■ Instructions for the task
Your answer should consist of each line from the data below that contains "Open".

■ Records for this exercise
□ □ □ □

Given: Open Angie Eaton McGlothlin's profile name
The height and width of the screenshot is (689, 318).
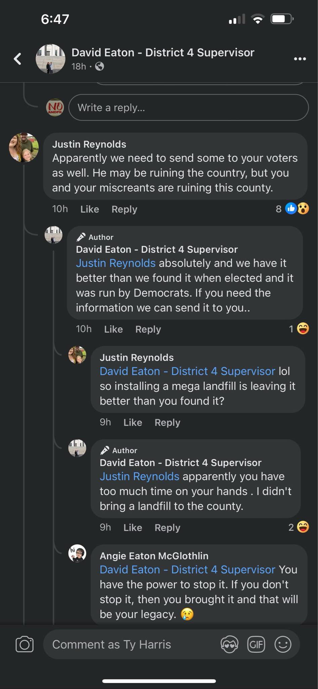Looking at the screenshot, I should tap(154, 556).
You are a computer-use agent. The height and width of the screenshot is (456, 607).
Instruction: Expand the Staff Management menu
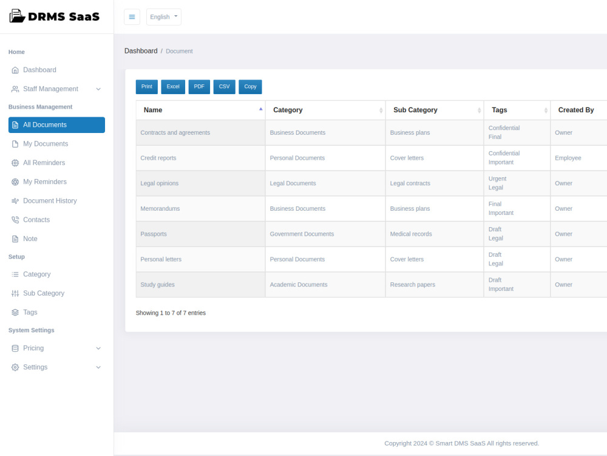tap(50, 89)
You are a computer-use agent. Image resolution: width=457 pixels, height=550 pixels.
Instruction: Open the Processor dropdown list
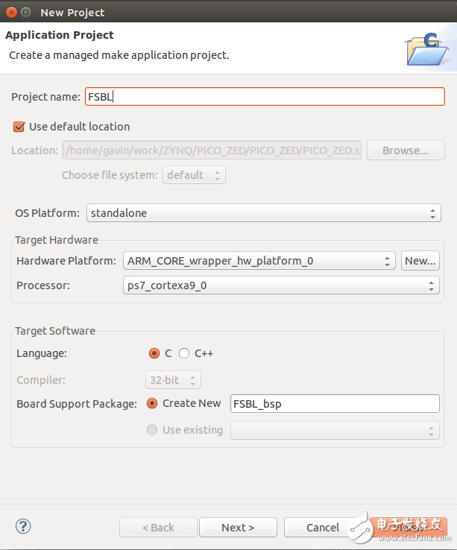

□ □ □ □

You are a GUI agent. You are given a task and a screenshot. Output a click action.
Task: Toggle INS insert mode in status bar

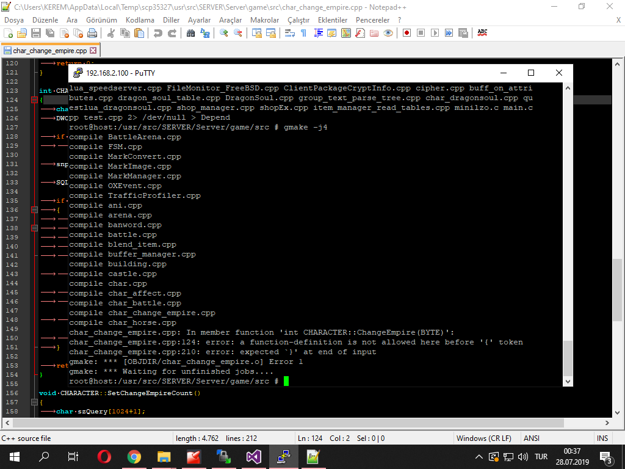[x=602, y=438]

□ □ □ □

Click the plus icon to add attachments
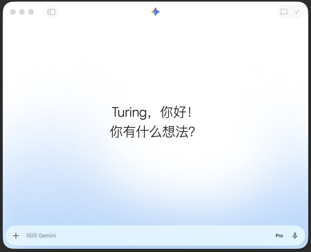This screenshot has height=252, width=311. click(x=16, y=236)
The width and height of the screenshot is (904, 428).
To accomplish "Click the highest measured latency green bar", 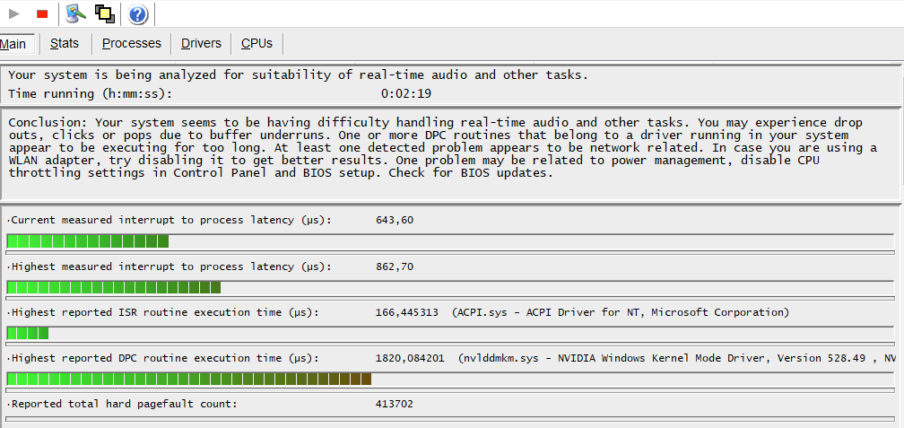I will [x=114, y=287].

□ □ □ □

■ Result of the task
Given: Open Angie Eaton McGlothlin's profile name
Instruction: Open the Processor dropdown list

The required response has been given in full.